Silence of the ISPs
Several of the largest US technology companies have banded together to send a letter to Congress and President Barack Obama asking for tighter constraints on how the federal government can collect personal data.
That there are no major broadband service provider signatures at the end of this letter should come as no surprise.
The letter was signed by eight Internet-related giants -- Google, Apple, Facebook, Twitter, Microsoft, Yahoo, LinkedIn, and AOL. I don't know if any telcos or cable TV companies were asked to join the group or not, but service providers such as AT&T Inc. have already made it pretty clear that they are not going to push back against federal government data collection requests.

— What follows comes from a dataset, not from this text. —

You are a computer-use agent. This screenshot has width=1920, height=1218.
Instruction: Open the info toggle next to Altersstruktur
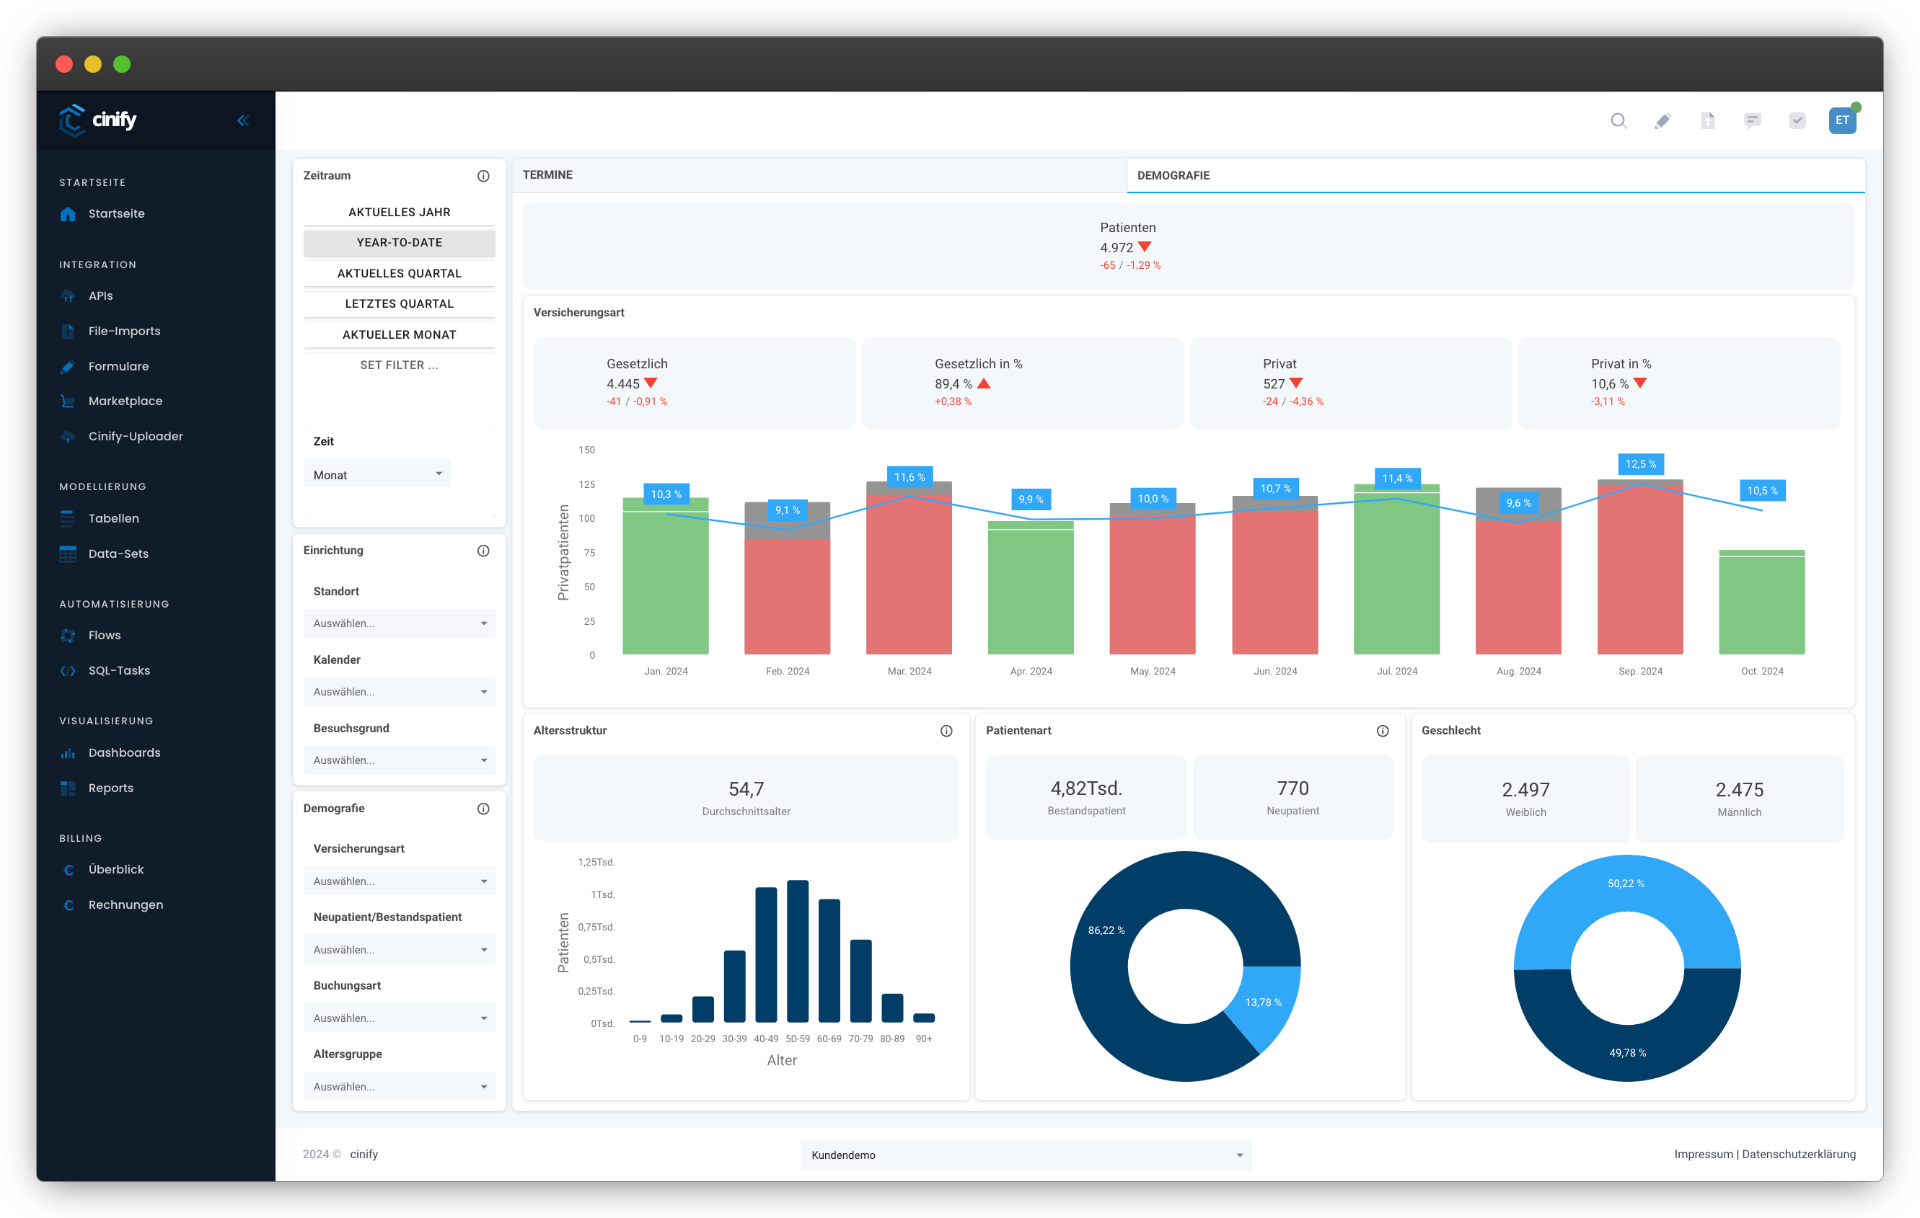(x=946, y=730)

In fact, according to an Associated Press report last week, AT&T will not even explain its actions to its own concerned shareholders.
Let's not champion the latest efforts by Google, Apple, and the rest too loudly, since they could have done something like this much earlier, long before it became clear that revelations about the National Security Agency collecting user data from service providers and web firms would not go away. Still, this letter does more in a single stroke than the likes of AT&T have managed to come up with since the spying scandal started. It also puts some focus back on the NSA activities after we have too easily become distracted by the incessant targeting of Huawei Technologies Co. Ltd.. (See Another Day, Another Domestic Spying Revelation; US Senators Stir Up Huawei Security Concerns; and Here Come the WiFi Drones.)
Asking for stricter rules to govern collections of personal data in the future is not even the same thing as taking a stand against the such activities. Nor is it a full explanation of what really happened and how to protect users whose data was collected.
Yet, these other tech giants are trying to do something, symbolic as it may be, while broadband service providers continue to sit silently on the sidelines.